Se consideraba una mujer atrevida y decidida, por eso le costaba reconocer que los trenes le daban miedo. Aunque más exactamente lo que le aterraba en sí no eran los vagones, sino los horarios, los cambios de vía improcedentes, perder un tren o perderse entre sus redes y acabar en la otra punta de su destino en plena noche.
Por suerte en esta ocasión su vagón iba vacío, no tendría que soportar las conversaciones ajenas. Siempre le parecían vanas y absurdas, hasta el extremo de querer mandar callar a más de un viajero, o al menos amenazarle con cortarle la lengua si seguía diciendo tonterías. Algún día acabaría metida en un lío.
Se relajó con el traqueteo del tren. Mirar por la ventanilla no servía de nada dada la oscuridad exterior. Cerró un momento los ojos y un sonido de chisporroteos le hizo abrirlos alarmada. Las luces parpadearon en el vagón. Una, dos veces, tres, a la cuarta ya no se volvieron a encender.
Se acurrucó en su asiento por instinto, encogida como para pasar desapercibida. Aún sabiendo que no había nadie más con ella le entró miedo, es lo que provoca la oscuridad no deseada. Esperó, conteniendo la respiración, a que se hiciera de nuevo la luz. No podía ser una avería grave pues el tren continuaba su marcha. Exhaló el aire de sus pulmones de repente y se quedó paralizada, había escuchado un siseo. Rápidamente subió los pies al asiento de enfrente, a hacer puñetas la educación y buenas formas, allí había algo deslizándose por el suelo.
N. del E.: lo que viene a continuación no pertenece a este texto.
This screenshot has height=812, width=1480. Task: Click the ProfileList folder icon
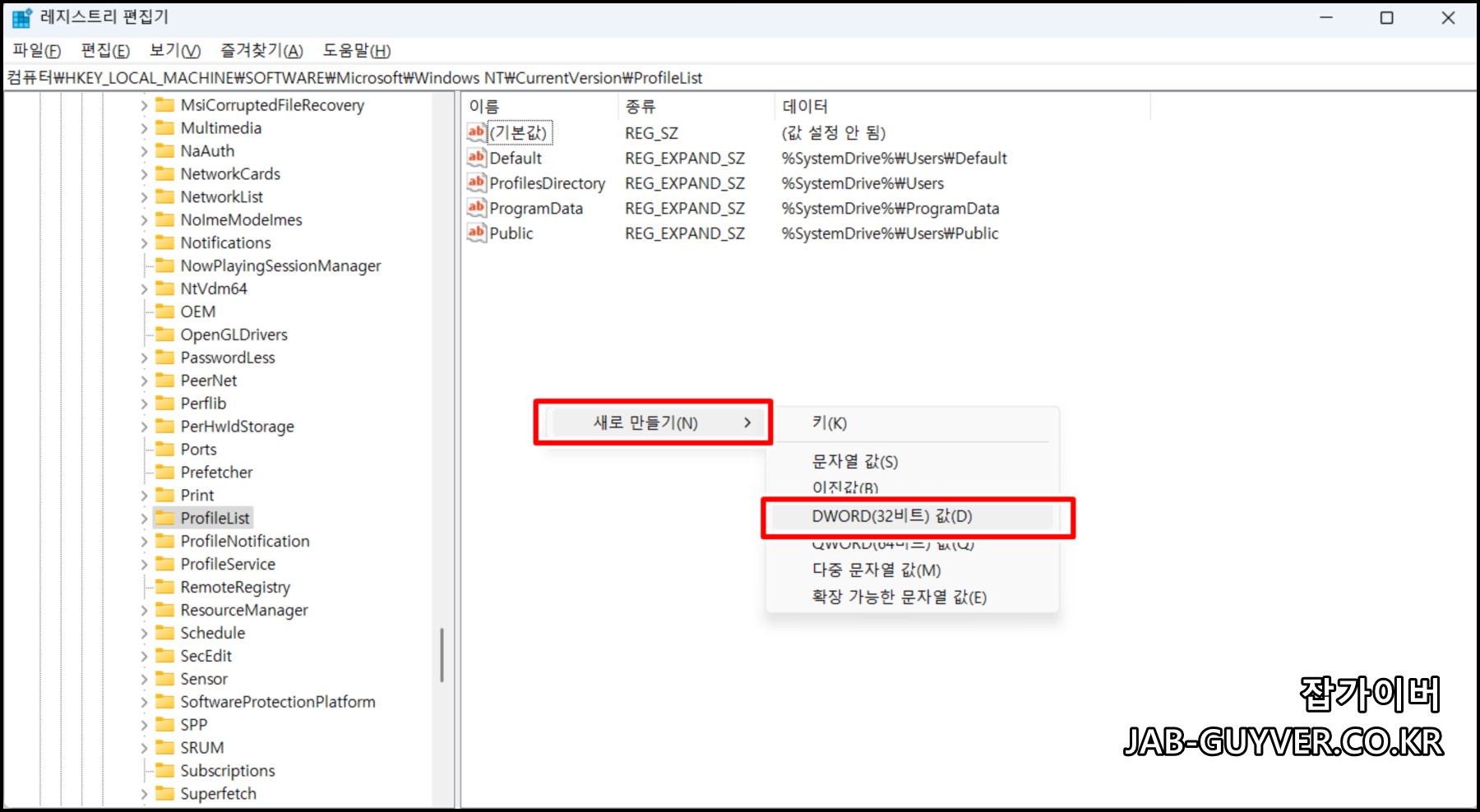click(164, 518)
Entraron ráfagas de luz por la ventanilla a mucha velocidad pero le dio tiempo a percatarse de que se habían saltado la siguiente parada. El tren volaba por las vías sin detenerse. Controlando el pánico se decidió a buscar a algún otro viajero, arrepentida de haberse alegrado de su soledad.
A tientas recorrió el pasillo, seguía oyendo cómo algo se arrastraba, persiguiéndola. Llegó al final del vagón y pasó al siguiente a través de las puertas que se comunicaban, asegurándose de cerrarlas para dejar atrás al ser siseante.
– ¿Hola? ¿Hay alguien? – no obtuvo respuesta, pero al pasar otra estación sin parar la luz reflejó los asientos vacíos. Esto ya no le gustaba nada. Aceleró el paso y dando bandazos por la velocidad que llevaba la máquina llegó al otro extremo, pasando al siguiente vagón y encontrándose en la misma situación.
Si por lo menos supiera por dónde iba, pero fuera solo había un negro vacío.
Finalmente llegó a la cabecera del tren, la puerta que encontró era opaca, sin ventanilla como las anteriores. Tenía que ser la del maquinista. Comenzó a aporrearla con ambos puños y de pronto se encontró en el suelo. La dichosa puerta se abría hacia fuera y el empujón le había hecho perder el equilibrio.
Se halló de frente a un señor que le miraba con los ojos desorbitados, parecía estar viendo un fantasma. Ambos se pusieron a hablar a la vez: Ella pidiendo explicaciones; él preguntando qué hacía allí.
Se había montado en un tren sin servicio que se dirigía a cocheras, por eso no paraba ni llevaba luces en los vagones, le explicó el maquinista cuando se les pasó el susto compartido. Dejó que se sentara con él en la cabina y le prometió llevarla a casa en coche, tranquilizándola.
Comenzaron a charlar y reírse de la situación hasta hacerla pasar por una anécdota divertida, hasta que, a través de la puerta, se empezó a oír un siseo… cada vez más cercano, cada vez más audible, más espantoso.
Los periódicos del día siguiente amanecieron con la noticia del extraño caso de un tren sin pasajeros hallado en mitad de las vías. La red de transportes declaró que nunca llegó a cocheras y que estaban intentando localizar al maquinista de servicio. Sólo encontraron un rastro viscoso que atravesaba el tren hasta la cabina abierta y que estaba siendo analizado.